Like this one. According to this AP report, “An NCAA committee announced Thursday that it will back a proposal to prohibit making scholarships offers to recruits before July 1 in the summer between their junior and senior years in high school. If passed, it would apply to all sports.” And even the dumbasses at the NCAA admit the rule will be problematic. According to the same report, “Committee chair Petrina Long acknowledged it would be a difficult rule for school compliance officers to monitor.”

Why make a rule that would encourage coaches to bend the rule? We aren’t talking about new technology that renders an old rule obsolete. In this case we are talking about making a rule that the NCAA already admits would be impossible to police. The only thing it will do is encourage schools like Auburn to violate the spirit of the rule. Violating the spirit of the law is something Auburn has shown itself capable of doing with events like Big Cat Weekend.

If the NCAA wanted to improve college football recruiting, it should classify recruiting fan sites like Rivals, Scout and ESPN as boosters. It could then punish schools that use those sites for recruiting purposes. (If you doubt that schools use these sites for recruiting then ask coaches like Steve Spurrier or Nick Saban.)

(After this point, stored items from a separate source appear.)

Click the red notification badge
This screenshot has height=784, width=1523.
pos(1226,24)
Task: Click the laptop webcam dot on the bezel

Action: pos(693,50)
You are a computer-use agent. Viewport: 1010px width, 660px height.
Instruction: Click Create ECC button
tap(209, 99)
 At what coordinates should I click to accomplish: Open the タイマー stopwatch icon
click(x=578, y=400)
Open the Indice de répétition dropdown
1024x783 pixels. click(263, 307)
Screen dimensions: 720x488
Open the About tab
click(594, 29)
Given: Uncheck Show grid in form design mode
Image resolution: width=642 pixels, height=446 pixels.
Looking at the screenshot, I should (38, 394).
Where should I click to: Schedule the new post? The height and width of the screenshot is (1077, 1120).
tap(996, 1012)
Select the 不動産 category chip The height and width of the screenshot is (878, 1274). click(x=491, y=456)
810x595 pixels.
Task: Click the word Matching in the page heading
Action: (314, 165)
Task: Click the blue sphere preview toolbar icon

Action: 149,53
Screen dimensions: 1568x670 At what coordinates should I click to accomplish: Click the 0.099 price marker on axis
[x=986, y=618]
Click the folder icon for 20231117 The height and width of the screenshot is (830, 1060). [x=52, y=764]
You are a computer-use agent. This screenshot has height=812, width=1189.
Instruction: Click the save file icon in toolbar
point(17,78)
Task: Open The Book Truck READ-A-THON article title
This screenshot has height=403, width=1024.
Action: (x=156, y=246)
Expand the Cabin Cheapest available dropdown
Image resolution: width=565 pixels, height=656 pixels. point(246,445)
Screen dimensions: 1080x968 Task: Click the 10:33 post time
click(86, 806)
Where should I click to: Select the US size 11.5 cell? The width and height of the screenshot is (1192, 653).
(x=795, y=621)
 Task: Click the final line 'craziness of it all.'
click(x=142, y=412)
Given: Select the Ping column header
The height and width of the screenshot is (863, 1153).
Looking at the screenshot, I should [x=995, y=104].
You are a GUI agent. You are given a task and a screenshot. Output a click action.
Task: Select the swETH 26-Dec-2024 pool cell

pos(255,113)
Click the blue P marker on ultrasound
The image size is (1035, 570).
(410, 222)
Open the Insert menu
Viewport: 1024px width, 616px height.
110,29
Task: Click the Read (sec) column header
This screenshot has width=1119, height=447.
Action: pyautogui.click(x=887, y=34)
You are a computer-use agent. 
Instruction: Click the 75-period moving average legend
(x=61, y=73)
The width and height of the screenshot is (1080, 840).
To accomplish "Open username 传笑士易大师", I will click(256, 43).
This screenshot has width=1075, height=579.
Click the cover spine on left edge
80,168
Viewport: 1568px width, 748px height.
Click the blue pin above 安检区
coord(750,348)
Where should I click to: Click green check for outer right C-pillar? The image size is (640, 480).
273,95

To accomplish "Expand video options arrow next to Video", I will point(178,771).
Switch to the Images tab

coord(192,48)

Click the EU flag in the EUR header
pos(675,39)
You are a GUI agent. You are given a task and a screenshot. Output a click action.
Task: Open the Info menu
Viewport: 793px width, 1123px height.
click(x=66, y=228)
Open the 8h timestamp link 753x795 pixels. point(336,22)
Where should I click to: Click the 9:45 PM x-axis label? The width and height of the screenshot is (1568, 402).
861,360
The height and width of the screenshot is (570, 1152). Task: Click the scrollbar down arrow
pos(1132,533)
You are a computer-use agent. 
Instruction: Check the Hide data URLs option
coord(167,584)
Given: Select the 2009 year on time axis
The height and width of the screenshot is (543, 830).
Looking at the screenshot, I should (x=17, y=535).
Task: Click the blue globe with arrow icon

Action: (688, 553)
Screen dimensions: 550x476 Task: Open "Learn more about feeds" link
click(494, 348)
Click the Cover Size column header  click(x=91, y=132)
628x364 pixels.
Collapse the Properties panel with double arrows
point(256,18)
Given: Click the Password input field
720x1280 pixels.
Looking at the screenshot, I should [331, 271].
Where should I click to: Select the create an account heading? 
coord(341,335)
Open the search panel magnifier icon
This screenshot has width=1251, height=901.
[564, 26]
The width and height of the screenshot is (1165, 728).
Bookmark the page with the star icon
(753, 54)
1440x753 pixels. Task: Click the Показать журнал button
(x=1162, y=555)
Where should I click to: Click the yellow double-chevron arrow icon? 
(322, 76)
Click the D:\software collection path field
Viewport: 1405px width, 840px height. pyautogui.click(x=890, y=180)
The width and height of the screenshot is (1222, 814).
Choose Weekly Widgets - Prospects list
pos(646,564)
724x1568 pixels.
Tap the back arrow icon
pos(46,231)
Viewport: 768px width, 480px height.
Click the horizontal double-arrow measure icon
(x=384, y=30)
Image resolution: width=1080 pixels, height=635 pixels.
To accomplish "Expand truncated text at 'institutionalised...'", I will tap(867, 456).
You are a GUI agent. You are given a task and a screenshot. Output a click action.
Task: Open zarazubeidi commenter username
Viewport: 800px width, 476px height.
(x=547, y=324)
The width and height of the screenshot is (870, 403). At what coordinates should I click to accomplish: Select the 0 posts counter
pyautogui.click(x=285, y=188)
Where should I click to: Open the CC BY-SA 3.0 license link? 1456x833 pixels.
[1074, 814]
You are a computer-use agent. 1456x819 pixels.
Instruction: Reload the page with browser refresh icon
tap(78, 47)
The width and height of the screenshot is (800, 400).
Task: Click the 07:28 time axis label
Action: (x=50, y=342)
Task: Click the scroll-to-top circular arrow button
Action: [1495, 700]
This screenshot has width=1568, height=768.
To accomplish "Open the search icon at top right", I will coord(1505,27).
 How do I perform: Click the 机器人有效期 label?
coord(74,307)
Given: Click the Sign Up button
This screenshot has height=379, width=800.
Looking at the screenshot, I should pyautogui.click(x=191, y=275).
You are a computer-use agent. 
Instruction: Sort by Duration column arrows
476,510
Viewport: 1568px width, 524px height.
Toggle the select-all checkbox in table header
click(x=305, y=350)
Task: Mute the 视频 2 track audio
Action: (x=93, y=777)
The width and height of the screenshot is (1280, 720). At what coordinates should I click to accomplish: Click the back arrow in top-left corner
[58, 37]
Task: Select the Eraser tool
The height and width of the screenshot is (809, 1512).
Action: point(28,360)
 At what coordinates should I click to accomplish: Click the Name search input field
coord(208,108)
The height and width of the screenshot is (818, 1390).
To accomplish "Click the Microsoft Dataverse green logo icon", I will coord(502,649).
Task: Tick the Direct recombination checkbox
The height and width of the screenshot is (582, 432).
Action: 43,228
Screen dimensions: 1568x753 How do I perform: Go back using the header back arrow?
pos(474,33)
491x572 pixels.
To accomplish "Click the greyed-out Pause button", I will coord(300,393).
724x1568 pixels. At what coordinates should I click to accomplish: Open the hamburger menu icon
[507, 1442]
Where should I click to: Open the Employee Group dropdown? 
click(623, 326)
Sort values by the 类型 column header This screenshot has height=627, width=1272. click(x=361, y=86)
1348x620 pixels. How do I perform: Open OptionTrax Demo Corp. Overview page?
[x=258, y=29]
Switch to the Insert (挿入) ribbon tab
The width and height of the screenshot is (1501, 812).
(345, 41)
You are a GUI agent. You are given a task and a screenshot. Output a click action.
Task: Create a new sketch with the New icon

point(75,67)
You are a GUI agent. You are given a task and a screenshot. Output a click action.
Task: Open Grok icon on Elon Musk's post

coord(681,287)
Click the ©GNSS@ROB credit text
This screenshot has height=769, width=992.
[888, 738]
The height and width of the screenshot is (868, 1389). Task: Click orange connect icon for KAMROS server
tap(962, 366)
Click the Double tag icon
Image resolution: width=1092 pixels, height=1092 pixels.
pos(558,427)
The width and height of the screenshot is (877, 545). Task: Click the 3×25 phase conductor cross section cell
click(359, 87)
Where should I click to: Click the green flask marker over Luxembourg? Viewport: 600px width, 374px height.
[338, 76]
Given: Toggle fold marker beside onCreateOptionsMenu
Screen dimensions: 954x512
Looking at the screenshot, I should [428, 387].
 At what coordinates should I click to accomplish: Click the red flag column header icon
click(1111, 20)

You can read more about NCAA legislation below.

3 thoughts on “Dumbasses: NCAA regulators”

  1. if the ncaa were serious about reducing cheating in college athletics recruiting (specifically football and basketball) they should loosen the scholarship limits.

    the ncaa tightened the number of scholarshipped athletes a football team can have presumably to raise the quality of competition.

    but over the years it been proven time and time again the most effective way to improve the competition is for the competition’s alum to spend their money on their program.

    ua/b’ham is a class example. how has scholarship limitations improved it’s product???

    easy answer: it hasn’t.

    ua/b’ham’s athletic program is in the piss-poor shape it’s in because it’s alum don’t support (spend money on) it.

    miami and florida state built their programs before affirmative action recruiting limits. their school and alum made a commitment. (money)

    in football, it would hurt nothing in the big picture and reduce the incentive to cheat to give the programs back five schollys a year.

  2. dear compliance guy,

    find the words “arbitrary” or “bizarre” in this blog or my response.

    regardless of who sits on a rules committee panel, the ncaa rule book shares an unfortunate parallel with the united states tax code.

    it too long, to hard to comprehend and interpretation is left to the imagination too many times.

    the pressure to push the envelope in recruiting comes from the limited number of scholarships allowed by the ncaa. coaches will tell you to a man with the scholarship limitations as they are now there’s incredible pressure to sign a top notch player with every scholly offered.

    again, the intent of reducing the number of schollies a program can offer was to “spread the wealth”. (where have we heard that before) in theory, by spreading around the top talent, you raise all boats. but the fact still remains, some boats are dinghys (s. miss, utah, ua/b’ham, iowa st.) others nuclear aircraft carriers. (‘bama, florida, texas, oklahoma)

    the difference is the crew (alum, boosters, fans) and what they do (spend money) to build and maintain their ships. (programs)

    once you understand that a successful program is more about the devotion and attention of it’s fans and alum and less about meddling rules makers you come to understand how stupid scholarship limits can be.

    (and mind you there are rules wonks out there who believe scholarships should be reduced further!)